Large medical device companies are focusing on small tuck-in deals in 2019 to bolster growth and research & development. Companies such as Abbott Laboratories (NYSE: ABT), Johnson & Johnson (NYSE: JNJ) and Medtronic (NYSE: MDT) are looking to strengthen their product lineups as they face increasing demand from an aging population. Meanwhile, lifespans are increasing and the middle class is expanding in developing countries, providing new markets. Activity is being driven by interest from investors and private equity firms, according to analysis from Fitch Solutions.

Small bolt-on deals offer an easy way to provide for inorganic growth with a high return on investment, fleshing out portfolios with complementary technologies or new ones. For example, Medtronic will acquire EPIX Therapeutics, which manufactures devices to treat cardiac arrythmias, in a deal to be completed in the fourth quarter of 2019 for an undisclosed value. This fits in with Medtronic’s interventional cardiology expertise.
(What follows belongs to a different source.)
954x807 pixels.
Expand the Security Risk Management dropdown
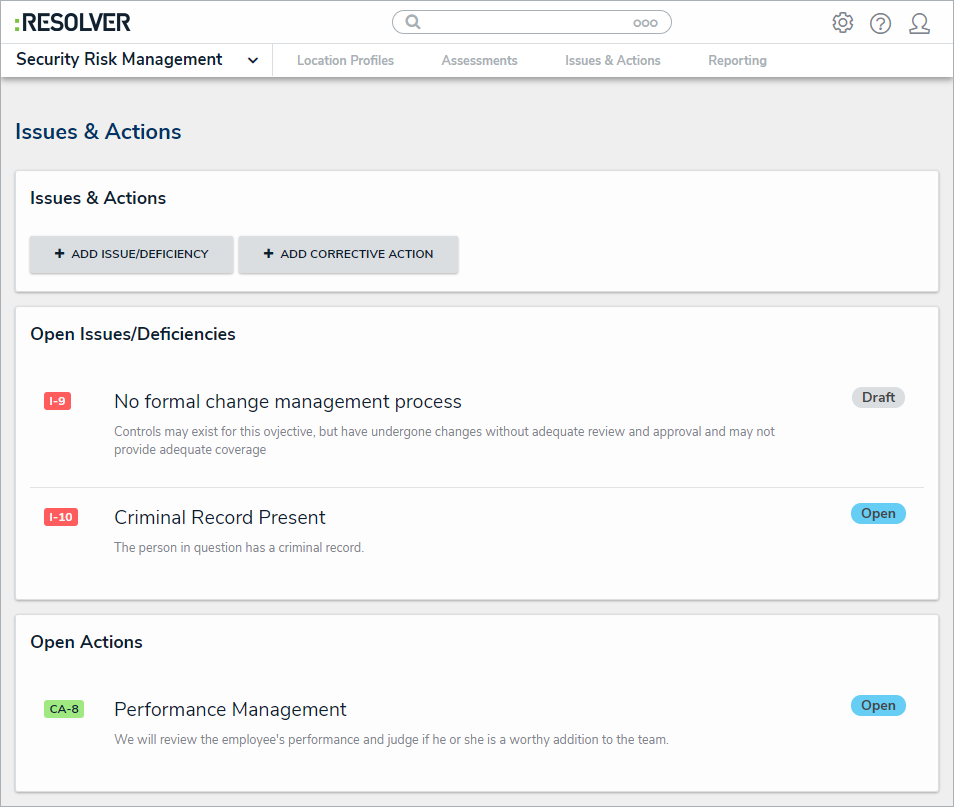(x=253, y=60)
“Smaller and more frequent deals are able to support a more comprehensive growth strategy for companies and can often deliver substantially higher returns,” according to commentary by Fitch. “By undertaking regular, small, low-value acquisitions, companies can further solidify their position in markets they are already participating in.”
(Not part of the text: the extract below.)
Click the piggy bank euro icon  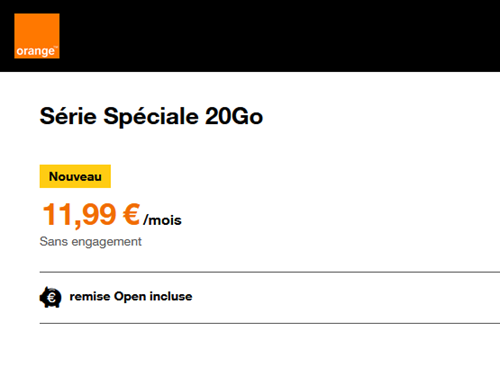(50, 297)
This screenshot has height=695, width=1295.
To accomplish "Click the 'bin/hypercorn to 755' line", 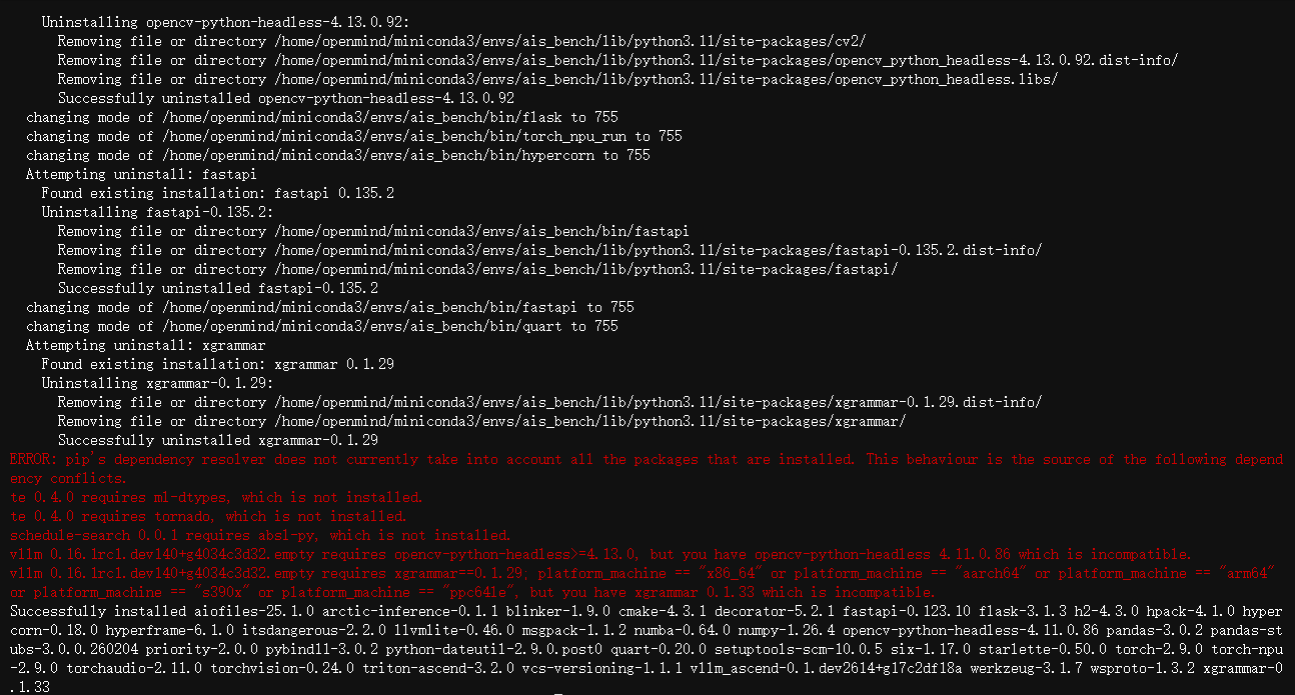I will [x=337, y=155].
The top three small deals by total announced value cited in the analysis are:

· Boston Scientific (NYSE: BSX) exercised an option to acquire the remaining shares of Millipede, which manufactures a cardiac device to treat mitral valve regurgitation, in a deal announced in December, for $325 million in cash.

· RTI Surgical (NASDAQ: RTIX) purchased Paradigm Spine, which focuses on spinal implant technology, in a deal announced in November, for $149.36 million in cash and stock.

· Smith & Nephew (NYSE: SNN) entered into a deal with private equity firms 5AM Venture Management, Versant Ventures Management and Novo Holdings to purchase Ceterix Orthopaedics, which focuses on knee health, in a deal announced in December, for $50 million in cash, with up to $55 million due over the next five years depending on performance.

Smaller, strategic acquisitions such as these will set the tenor of medical device deals in 2019 as companies seek to the latest technology in a field where opportunities are on the rise.